Les lieux, auraient aussi une représentation spéciale, dédiées. Ceux-ci sont parfois regroupés dans ce qu'on appelle la mémoire topographique. Cette mémoire nous permet de reconnaître les lieux déjà visités, et de savoir où nous sommes. De nombreuses expériences ont étudié cette forme de mémoire, essentiellement chez les animaux. Elles ont commencé dans les années 1930, grâce aux travaux de Tolman. Ceux-ci portaient sur des rats, qui devaient s'orienter dans des labyrinthes et en trouver la sortie. À l'époque, on croyait que les rats s'orientaient dans les labyrinthes grâce à des séries de conditionnements. Mais cette théorie avait quelques problèmes : les rats apprenaient tout de même relativement vite, plus vite que ce que l'on pouvait attendre de conditionnements. De plus, certaines observations posaient problèmes.

Si on apprend à un rat à trouver la sortie d'un labyrinthe, celui-ci peut prendre jusqu'à une bonne dizaine ou centaine d'essais avant de trouver la sortie à coup sûr. Maintenant, si on entraine un rat dans un labyrinthe, et que l'on bloque un passage stratégique dans le labyrinthe, le rat est censé devoir réapprendre de zéro, et retrouver son chemin à partir de rien. Or, une fois mis dans cette situation, les rats mettent très peu de temps pour retrouver la sortie, et certains la trouvent directement du premier coup. Tout se passe comme s'ils savaient s'orienter dans le labyrinthe, et qu'ils cherchaient simplement une voie alternative à partir de leur position et de ce qu'ils ont mémorisé du labyrinthe. Tolman supposa que les rats avaient une forme de mémoire topographique, et qu'ils pouvaient utiliser des cartes mentales.
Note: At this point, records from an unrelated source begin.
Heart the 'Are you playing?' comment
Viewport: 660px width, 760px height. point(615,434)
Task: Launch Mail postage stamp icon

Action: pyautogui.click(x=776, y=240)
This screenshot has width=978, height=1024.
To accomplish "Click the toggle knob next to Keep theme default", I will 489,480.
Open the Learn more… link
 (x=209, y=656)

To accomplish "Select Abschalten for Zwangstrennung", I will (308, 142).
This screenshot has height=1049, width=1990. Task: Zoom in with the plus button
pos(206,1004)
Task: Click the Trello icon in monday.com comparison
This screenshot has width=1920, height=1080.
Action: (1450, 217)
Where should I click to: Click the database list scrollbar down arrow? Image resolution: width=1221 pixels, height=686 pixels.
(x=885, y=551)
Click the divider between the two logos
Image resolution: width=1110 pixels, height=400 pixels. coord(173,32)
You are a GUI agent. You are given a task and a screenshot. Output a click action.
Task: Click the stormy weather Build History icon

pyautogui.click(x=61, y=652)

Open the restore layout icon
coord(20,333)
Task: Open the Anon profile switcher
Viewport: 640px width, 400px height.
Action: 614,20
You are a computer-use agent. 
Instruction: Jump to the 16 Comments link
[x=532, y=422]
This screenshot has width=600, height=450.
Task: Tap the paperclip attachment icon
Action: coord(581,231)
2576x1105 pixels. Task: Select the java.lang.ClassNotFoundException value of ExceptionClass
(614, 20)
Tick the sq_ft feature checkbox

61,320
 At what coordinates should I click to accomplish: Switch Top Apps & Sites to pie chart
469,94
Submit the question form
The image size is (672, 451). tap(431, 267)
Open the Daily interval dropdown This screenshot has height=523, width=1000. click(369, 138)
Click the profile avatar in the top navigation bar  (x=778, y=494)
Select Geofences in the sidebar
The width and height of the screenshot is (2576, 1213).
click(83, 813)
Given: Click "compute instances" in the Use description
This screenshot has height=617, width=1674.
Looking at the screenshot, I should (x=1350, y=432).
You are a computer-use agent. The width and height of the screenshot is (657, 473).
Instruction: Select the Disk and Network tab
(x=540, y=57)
Par la suite, d'autres expériences virent le jour, non pas sur des rats, mais sur des singes. La première de ces expériences utilisa un protocole assez simple. L'expérimentateur promenait un singe sur son dos, dans un enclos assez grand, très grand (quelques kilomètres carrés). L'expérimentateur faisait beaucoup de détours, tournait en rond, et faisait en sorte d'avoir un trajet le plus chaotique possible. Lors du trajet, l'expérimentateur cachait de la nourriture à un endroit bien précis, et faisait en sorte que le singe le voit cacher la nourriture. Ensuite, l'expérimentateur continuait sa promenade avec le singe sur les épaules. Par la suite, il relâchait le singe à un endroit très éloigné de la cachette de la nourriture. Là, d'autres expérimentateurs regardaient, avec des systèmes de caméras, quel était le trajet du singe. Évidemment, celui-ci se précipitait sur la nourriture, comme un gros goinfre. Mais chose surprenante, le singe ne refaisait pas le trajet de l'expérimentateur à l'envers : il prenait directement le chemin le plus court ! En clair : il avait mémorisé l'organisation de l'enclos lors de sa promenade et avait fabriqué une représentation suffisante pour lui permettre de s'orienter et de déterminer le chemin le plus court. Conclusion : les singes aussi ont une mémoire topographique.

Ces expériences ont mené les psychologues à créer le concept de carte cognitive : il s'agit d'une représentation mentale d'un ou de plusieurs lieux, qui permet de s'orienter et de se localiser dans l'espace. Pour résumer, ces cartes cognitives sont des schémas de lieux, dans le sens : schémas en mémoire à long terme comme on l'a vu il y a quelques chapitres). D'après les théories sur le sujet[1], ces cartes cognitives sont composées d’éléments, les régions, reliées ensemble par des relations. Les éléments en question sont des régions, tandis que les relations sont les routes qui relient les régions entre elles. Ces régions sont définies par des frontières, qui peuvent prendre différentes formes : ce peut être des frontières physiques, voire des frontières sans signification.